_Given information_:

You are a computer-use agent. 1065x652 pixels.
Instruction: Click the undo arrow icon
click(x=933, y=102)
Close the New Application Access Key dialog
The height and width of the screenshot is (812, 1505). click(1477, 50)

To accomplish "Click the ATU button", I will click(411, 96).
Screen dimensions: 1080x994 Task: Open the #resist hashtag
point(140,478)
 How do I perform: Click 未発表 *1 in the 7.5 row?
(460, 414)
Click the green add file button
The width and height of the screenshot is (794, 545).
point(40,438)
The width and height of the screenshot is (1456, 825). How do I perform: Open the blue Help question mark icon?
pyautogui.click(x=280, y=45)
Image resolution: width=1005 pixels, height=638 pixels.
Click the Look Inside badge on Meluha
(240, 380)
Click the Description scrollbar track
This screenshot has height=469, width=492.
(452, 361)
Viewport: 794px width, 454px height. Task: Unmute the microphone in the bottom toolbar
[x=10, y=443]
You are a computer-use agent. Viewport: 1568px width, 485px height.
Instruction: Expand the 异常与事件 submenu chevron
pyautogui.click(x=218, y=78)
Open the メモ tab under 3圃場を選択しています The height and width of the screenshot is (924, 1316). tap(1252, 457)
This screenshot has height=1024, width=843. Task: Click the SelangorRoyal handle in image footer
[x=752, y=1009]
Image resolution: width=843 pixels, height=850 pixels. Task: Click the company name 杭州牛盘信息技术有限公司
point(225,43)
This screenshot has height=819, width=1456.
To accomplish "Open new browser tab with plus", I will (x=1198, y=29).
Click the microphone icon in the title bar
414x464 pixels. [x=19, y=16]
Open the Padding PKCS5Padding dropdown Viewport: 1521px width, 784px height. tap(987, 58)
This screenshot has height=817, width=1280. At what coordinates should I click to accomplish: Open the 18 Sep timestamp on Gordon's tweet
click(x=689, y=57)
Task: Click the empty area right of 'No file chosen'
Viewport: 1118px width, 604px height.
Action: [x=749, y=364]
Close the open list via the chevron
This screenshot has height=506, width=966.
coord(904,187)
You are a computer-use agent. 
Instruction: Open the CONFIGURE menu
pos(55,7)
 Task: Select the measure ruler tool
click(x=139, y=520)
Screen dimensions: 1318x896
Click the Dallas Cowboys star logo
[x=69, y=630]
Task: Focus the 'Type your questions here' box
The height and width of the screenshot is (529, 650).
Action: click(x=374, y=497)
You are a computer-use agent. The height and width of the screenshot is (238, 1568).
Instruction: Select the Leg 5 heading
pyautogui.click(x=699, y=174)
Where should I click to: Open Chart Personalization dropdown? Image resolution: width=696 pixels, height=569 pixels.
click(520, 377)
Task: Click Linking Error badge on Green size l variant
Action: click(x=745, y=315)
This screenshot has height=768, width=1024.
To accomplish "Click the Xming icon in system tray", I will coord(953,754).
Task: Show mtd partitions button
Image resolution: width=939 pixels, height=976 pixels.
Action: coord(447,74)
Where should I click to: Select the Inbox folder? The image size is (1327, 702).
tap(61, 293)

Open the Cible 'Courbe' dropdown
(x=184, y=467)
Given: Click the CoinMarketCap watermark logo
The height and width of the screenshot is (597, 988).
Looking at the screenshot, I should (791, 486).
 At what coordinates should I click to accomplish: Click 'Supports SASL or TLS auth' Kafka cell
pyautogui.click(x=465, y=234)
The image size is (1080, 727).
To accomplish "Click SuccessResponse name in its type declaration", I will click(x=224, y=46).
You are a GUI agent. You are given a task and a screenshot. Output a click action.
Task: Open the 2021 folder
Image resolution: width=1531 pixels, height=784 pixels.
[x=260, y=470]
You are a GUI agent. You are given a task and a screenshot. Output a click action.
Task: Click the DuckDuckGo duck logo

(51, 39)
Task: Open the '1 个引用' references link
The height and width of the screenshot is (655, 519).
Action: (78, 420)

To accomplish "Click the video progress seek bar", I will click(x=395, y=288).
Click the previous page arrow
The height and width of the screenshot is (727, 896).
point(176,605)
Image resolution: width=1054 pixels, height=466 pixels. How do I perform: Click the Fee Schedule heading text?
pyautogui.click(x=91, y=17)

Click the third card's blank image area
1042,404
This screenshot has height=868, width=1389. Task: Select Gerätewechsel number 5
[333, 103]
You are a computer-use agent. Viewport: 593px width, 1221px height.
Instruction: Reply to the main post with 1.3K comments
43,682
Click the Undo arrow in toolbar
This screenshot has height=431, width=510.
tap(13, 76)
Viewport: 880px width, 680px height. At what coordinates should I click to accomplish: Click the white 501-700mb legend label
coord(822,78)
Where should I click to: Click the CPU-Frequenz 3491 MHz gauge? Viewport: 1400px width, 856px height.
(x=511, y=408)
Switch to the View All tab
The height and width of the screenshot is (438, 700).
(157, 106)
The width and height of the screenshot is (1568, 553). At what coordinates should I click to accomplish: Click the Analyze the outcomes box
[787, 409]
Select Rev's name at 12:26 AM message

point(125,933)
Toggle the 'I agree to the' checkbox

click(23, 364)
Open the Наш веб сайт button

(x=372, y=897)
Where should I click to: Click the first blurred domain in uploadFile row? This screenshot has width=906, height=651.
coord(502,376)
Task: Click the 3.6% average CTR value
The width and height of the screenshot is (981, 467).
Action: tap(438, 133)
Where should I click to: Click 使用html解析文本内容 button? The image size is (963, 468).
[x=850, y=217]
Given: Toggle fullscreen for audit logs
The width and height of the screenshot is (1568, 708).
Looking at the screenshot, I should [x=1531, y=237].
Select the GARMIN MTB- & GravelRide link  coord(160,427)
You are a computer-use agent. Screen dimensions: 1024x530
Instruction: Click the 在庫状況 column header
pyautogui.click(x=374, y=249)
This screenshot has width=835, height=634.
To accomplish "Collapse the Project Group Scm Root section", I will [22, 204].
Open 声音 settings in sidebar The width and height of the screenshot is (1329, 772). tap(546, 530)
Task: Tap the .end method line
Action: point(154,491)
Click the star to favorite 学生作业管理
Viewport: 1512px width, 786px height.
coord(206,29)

_About this exercise_: Retype the data exactly as given.

_Output_:
You are a computer-use agent. 1065x652 pixels.
Instruction: Click the undo arrow icon
click(x=933, y=102)
Close the New Application Access Key dialog
The height and width of the screenshot is (812, 1505). click(1477, 50)

To accomplish "Click the ATU button", I will click(411, 96).
Screen dimensions: 1080x994 Task: Open the #resist hashtag
point(140,478)
 How do I perform: Click 未発表 *1 in the 7.5 row?
(460, 414)
Click the green add file button
The width and height of the screenshot is (794, 545).
point(40,438)
The width and height of the screenshot is (1456, 825). How do I perform: Open the blue Help question mark icon?
pyautogui.click(x=280, y=45)
Image resolution: width=1005 pixels, height=638 pixels.
Click the Look Inside badge on Meluha
(240, 380)
Click the Description scrollbar track
This screenshot has height=469, width=492.
(452, 361)
Viewport: 794px width, 454px height. Task: Unmute the microphone in the bottom toolbar
[x=10, y=443]
You are a computer-use agent. Viewport: 1568px width, 485px height.
Instruction: Expand the 异常与事件 submenu chevron
pyautogui.click(x=218, y=78)
Open the メモ tab under 3圃場を選択しています The height and width of the screenshot is (924, 1316). tap(1252, 457)
This screenshot has height=1024, width=843. Task: Click the SelangorRoyal handle in image footer
[x=752, y=1009]
Image resolution: width=843 pixels, height=850 pixels. Task: Click the company name 杭州牛盘信息技术有限公司
point(225,43)
This screenshot has height=819, width=1456.
To accomplish "Open new browser tab with plus", I will (x=1198, y=29).
Click the microphone icon in the title bar
414x464 pixels. [x=19, y=16]
Open the Padding PKCS5Padding dropdown Viewport: 1521px width, 784px height. tap(987, 58)
This screenshot has height=817, width=1280. At what coordinates should I click to accomplish: Open the 18 Sep timestamp on Gordon's tweet
click(x=689, y=57)
Task: Click the empty area right of 'No file chosen'
Viewport: 1118px width, 604px height.
Action: [x=749, y=364]
Close the open list via the chevron
This screenshot has height=506, width=966.
coord(904,187)
You are a computer-use agent. 
Instruction: Open the CONFIGURE menu
pos(55,7)
 Task: Select the measure ruler tool
click(x=139, y=520)
Screen dimensions: 1318x896
Click the Dallas Cowboys star logo
[x=69, y=630]
Task: Focus the 'Type your questions here' box
The height and width of the screenshot is (529, 650).
Action: click(x=374, y=497)
You are a computer-use agent. The height and width of the screenshot is (238, 1568).
Instruction: Select the Leg 5 heading
pyautogui.click(x=699, y=174)
Where should I click to: Open Chart Personalization dropdown? Image resolution: width=696 pixels, height=569 pixels.
click(520, 377)
Task: Click Linking Error badge on Green size l variant
Action: click(x=745, y=315)
This screenshot has height=768, width=1024.
To accomplish "Click the Xming icon in system tray", I will coord(953,754).
Task: Show mtd partitions button
Image resolution: width=939 pixels, height=976 pixels.
Action: coord(447,74)
Where should I click to: Select the Inbox folder? The image size is (1327, 702).
tap(61, 293)

Open the Cible 'Courbe' dropdown
(x=184, y=467)
Given: Click the CoinMarketCap watermark logo
The height and width of the screenshot is (597, 988).
Looking at the screenshot, I should (791, 486).
 At what coordinates should I click to accomplish: Click 'Supports SASL or TLS auth' Kafka cell
pyautogui.click(x=465, y=234)
The image size is (1080, 727).
To accomplish "Click SuccessResponse name in its type declaration", I will click(x=224, y=46).
You are a GUI agent. You are given a task and a screenshot. Output a click action.
Task: Open the 2021 folder
Image resolution: width=1531 pixels, height=784 pixels.
[x=260, y=470]
You are a GUI agent. You are given a task and a screenshot. Output a click action.
Task: Click the DuckDuckGo duck logo

(51, 39)
Task: Open the '1 个引用' references link
The height and width of the screenshot is (655, 519).
Action: (78, 420)

To accomplish "Click the video progress seek bar", I will click(x=395, y=288).
Click the previous page arrow
The height and width of the screenshot is (727, 896).
point(176,605)
Image resolution: width=1054 pixels, height=466 pixels. How do I perform: Click the Fee Schedule heading text?
pyautogui.click(x=91, y=17)

Click the third card's blank image area
1042,404
This screenshot has height=868, width=1389. Task: Select Gerätewechsel number 5
[333, 103]
You are a computer-use agent. Viewport: 593px width, 1221px height.
Instruction: Reply to the main post with 1.3K comments
43,682
Click the Undo arrow in toolbar
This screenshot has height=431, width=510.
tap(13, 76)
Viewport: 880px width, 680px height. At what coordinates should I click to accomplish: Click the white 501-700mb legend label
coord(822,78)
Where should I click to: Click the CPU-Frequenz 3491 MHz gauge? Viewport: 1400px width, 856px height.
(x=511, y=408)
Switch to the View All tab
The height and width of the screenshot is (438, 700).
(157, 106)
The width and height of the screenshot is (1568, 553). At what coordinates should I click to accomplish: Click the Analyze the outcomes box
[787, 409]
Select Rev's name at 12:26 AM message

point(125,933)
Toggle the 'I agree to the' checkbox

click(23, 364)
Open the Наш веб сайт button

(x=372, y=897)
Where should I click to: Click the first blurred domain in uploadFile row? This screenshot has width=906, height=651.
coord(502,376)
Task: Click the 3.6% average CTR value
The width and height of the screenshot is (981, 467).
Action: tap(438, 133)
Where should I click to: Click 使用html解析文本内容 button? The image size is (963, 468).
[x=850, y=217]
Given: Toggle fullscreen for audit logs
The width and height of the screenshot is (1568, 708).
Looking at the screenshot, I should [x=1531, y=237].
Select the GARMIN MTB- & GravelRide link  coord(160,427)
You are a computer-use agent. Screen dimensions: 1024x530
Instruction: Click the 在庫状況 column header
pyautogui.click(x=374, y=249)
This screenshot has width=835, height=634.
To accomplish "Collapse the Project Group Scm Root section", I will [22, 204].
Open 声音 settings in sidebar The width and height of the screenshot is (1329, 772). tap(546, 530)
Task: Tap the .end method line
Action: point(154,491)
Click the star to favorite 学生作业管理
Viewport: 1512px width, 786px height.
coord(206,29)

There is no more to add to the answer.